La nouvelle a d’abord été publiée dans la revue berlinoise « Die Dame », année 53, numéros 6 (décembre 1925) à 12 (mars 1926). La première édition reliée parut en 1926 aux éditions S. Fischer Verlag. L’éditeur Samuel Fischer avait initialement suggéré à Arthur Schnitzler d’intituler la nouvelle “Aucun rêve n’est entièrement un rêve”, mais l’auteur refusa. Schnitzler lui-même avait envisagé d’appeler son œuvre “Double Nouvelle” (sans doute en raison des deux rêves parallèles d’Albertine et de Fridolin, ou des deux niveaux d’inconscience et de conscience), mais rejeta finalement cette proposition.
Malgré des critiques positives, le roman court de Schnitzler, “Traumnovelle”, n’a pas connu le même succès que sa dernière œuvre majeure, le roman court de 1924, “Fräulein Else”. À partir des années 1920, il fut considéré comme un « poète d’un monde perdu ». Durant l’ère nazie, ses œuvres furent interdites.

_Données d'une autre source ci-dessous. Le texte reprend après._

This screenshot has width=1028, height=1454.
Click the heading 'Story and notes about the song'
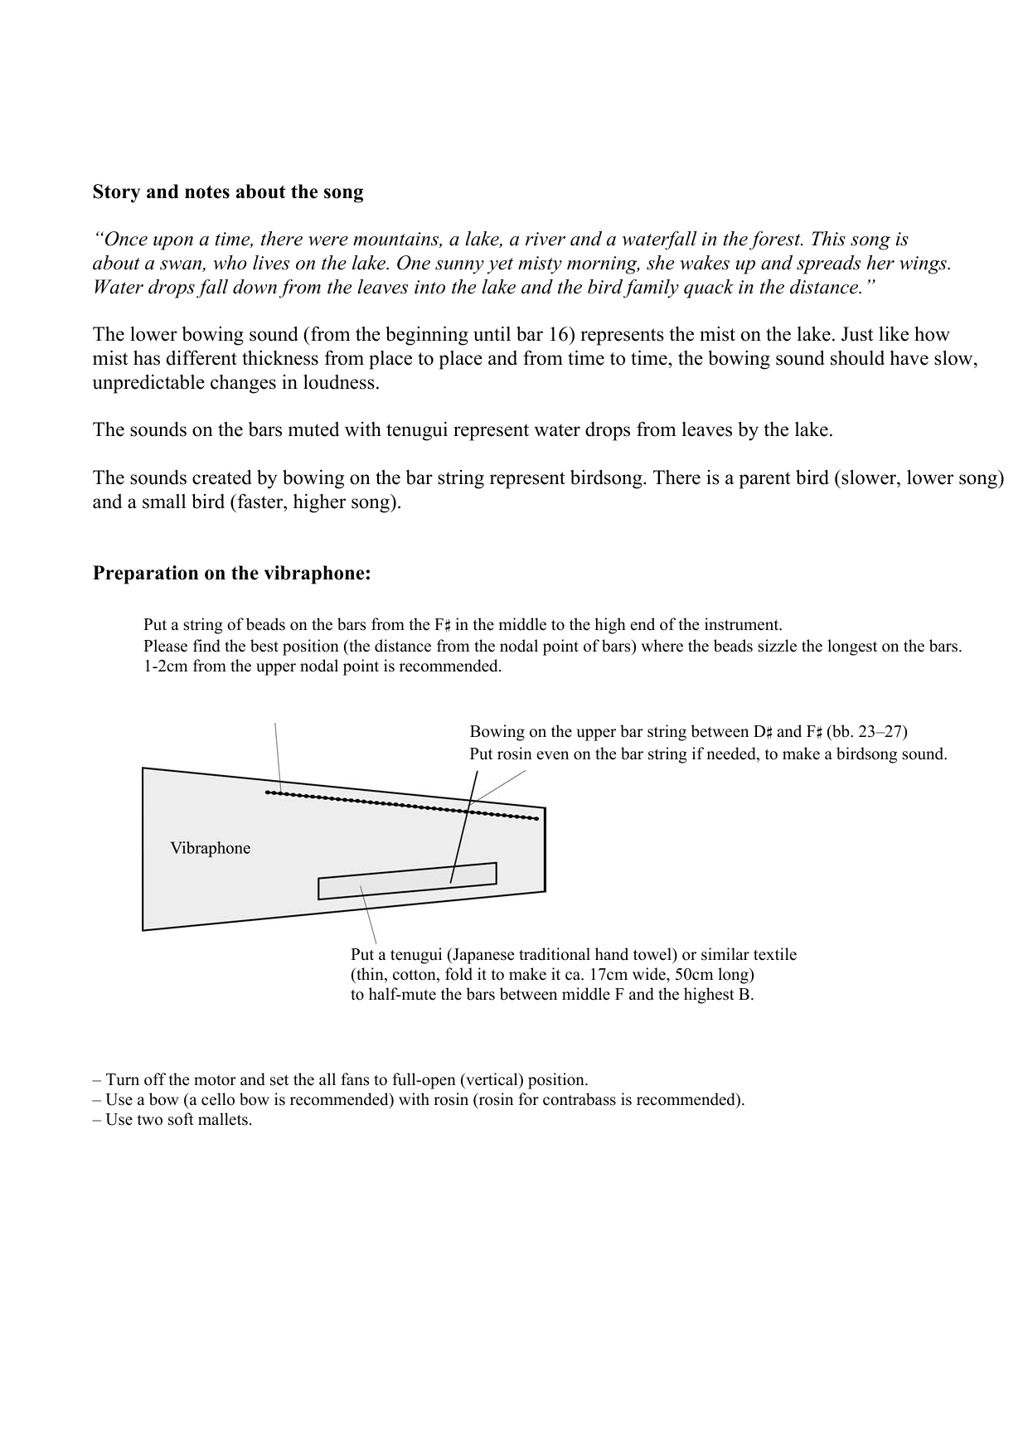tap(227, 192)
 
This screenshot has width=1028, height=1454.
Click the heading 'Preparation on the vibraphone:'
tap(231, 574)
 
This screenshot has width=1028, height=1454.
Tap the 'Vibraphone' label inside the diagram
tap(210, 848)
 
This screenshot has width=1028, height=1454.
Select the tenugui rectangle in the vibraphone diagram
tap(406, 881)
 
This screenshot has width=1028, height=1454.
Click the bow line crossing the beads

Les recherches universitaires sur son œuvre ne reprirent que dans les années 1960. Initialement, elles portèrent sur la forme artistique et le contexte historique de l’œuvre ; par la suite, des motifs et des aspects particuliers furent examinés plus en détail, et la conception moderne et singulière de la réalité propre à Schnitzler fut analysée.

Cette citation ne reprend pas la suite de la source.